As explained above, escalation to the Council is a poor substitute for an ALJ hearing. If a provider chooses to escalate to the Council it may face delays similar to those occurring at OMHA. If a provider does face long delays at the Council, the provider may escalate to federal court. This may be an option for some providers, but others may not be able to handle the costs of federal court litigation. Furthermore, a large move by providers in this direction might simply transfer the logjam to the federal courts.
Providers can and should keep an eye out for the promised Federal Register solicitation of comments. This will be the first opportunity for the provider community to clearly lay out the problems with the first three levels of the appeal process.

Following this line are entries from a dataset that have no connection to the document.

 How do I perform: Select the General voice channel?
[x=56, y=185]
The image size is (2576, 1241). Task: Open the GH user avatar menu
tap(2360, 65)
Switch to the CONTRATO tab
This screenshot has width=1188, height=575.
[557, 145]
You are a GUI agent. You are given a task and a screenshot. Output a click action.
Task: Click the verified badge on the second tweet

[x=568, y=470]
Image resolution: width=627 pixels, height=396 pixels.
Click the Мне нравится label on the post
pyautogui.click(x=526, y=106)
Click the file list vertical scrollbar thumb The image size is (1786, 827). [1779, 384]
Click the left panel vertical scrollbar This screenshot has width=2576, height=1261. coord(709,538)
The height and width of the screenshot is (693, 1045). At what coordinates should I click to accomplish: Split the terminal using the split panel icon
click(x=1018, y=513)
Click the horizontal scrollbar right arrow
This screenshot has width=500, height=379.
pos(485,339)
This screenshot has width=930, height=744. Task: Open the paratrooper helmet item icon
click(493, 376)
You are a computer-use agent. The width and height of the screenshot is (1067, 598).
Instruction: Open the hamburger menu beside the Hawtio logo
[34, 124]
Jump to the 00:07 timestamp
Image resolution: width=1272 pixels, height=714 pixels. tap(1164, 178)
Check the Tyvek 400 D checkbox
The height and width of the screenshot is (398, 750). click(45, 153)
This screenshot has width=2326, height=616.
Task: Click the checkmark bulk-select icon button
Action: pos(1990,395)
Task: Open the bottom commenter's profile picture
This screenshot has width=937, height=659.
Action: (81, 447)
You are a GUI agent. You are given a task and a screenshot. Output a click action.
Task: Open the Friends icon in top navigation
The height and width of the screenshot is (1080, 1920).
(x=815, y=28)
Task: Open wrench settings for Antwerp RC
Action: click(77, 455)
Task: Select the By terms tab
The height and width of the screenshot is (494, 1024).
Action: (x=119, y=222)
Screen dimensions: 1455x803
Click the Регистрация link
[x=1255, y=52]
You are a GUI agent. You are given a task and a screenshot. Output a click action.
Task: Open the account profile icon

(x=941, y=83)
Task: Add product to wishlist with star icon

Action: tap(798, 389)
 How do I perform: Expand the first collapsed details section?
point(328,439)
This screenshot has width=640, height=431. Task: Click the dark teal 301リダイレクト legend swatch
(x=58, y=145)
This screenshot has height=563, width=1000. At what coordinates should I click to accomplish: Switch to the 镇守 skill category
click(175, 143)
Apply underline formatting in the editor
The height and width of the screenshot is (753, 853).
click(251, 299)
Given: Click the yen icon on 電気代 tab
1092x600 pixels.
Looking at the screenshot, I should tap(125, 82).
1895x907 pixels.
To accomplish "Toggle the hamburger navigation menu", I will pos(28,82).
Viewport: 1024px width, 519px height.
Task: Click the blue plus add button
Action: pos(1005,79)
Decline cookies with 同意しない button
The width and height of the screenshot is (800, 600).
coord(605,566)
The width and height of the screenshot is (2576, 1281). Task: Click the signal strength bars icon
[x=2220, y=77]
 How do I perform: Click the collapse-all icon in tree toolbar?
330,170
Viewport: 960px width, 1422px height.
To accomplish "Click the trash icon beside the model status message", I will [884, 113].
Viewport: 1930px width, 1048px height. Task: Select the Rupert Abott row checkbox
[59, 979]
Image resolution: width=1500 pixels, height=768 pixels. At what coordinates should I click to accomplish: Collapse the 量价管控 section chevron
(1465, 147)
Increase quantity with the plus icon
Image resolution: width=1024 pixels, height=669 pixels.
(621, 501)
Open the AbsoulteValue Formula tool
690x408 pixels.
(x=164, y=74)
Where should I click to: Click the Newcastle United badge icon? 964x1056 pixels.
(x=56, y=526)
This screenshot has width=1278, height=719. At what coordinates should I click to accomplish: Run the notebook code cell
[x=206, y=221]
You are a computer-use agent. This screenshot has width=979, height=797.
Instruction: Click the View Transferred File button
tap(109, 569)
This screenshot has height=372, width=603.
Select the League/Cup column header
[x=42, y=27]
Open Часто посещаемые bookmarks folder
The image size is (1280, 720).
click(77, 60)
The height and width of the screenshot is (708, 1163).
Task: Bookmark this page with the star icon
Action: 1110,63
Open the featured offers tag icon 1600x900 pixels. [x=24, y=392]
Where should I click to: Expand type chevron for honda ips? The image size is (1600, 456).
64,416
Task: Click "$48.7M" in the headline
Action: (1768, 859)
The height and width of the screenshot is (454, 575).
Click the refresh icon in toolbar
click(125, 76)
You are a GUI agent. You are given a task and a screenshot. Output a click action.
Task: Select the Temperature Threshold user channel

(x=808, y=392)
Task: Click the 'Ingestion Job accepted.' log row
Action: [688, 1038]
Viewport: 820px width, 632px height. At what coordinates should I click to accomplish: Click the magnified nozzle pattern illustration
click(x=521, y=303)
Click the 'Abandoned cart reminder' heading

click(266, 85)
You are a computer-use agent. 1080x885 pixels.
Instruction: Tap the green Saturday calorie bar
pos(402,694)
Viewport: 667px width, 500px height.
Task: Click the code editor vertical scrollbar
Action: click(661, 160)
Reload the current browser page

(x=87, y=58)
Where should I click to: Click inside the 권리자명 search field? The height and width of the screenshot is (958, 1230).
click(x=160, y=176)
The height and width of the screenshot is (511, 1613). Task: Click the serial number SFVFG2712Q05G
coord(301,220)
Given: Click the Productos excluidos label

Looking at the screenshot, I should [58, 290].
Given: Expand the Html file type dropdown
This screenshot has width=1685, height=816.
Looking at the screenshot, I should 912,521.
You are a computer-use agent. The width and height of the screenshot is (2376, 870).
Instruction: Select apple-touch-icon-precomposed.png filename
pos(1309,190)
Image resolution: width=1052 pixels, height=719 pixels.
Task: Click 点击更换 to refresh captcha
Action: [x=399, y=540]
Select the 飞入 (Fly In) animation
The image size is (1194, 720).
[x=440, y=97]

However, this is not guaranteed to speed up the delays occurring at OMHA.
Finally, a provider or provider trade associations may wish to consider litigation against OMHA, CMS, or both. OMHA’s decision to suspend assignment of appeals is plainly in violation of the statutory language requiring an ALJ decision in 90 days. Neither statute nor regulation makes an exception for the interruption to the process by suspending assignment of appeals. OMHA’s decision may be arbitrary and capricious under the Administrative Procedures Act. OMHA’s decision could also be construed as a deprivation of due process to providers. Providers may be able to protect further interruptions in Medicare reimbursement by seeking an injunction against OMHA’s suspension of appeals, or an injunction against RAC recoupment until OMHA’s suspension ends. Providers should discuss all of these options with qualified counsel.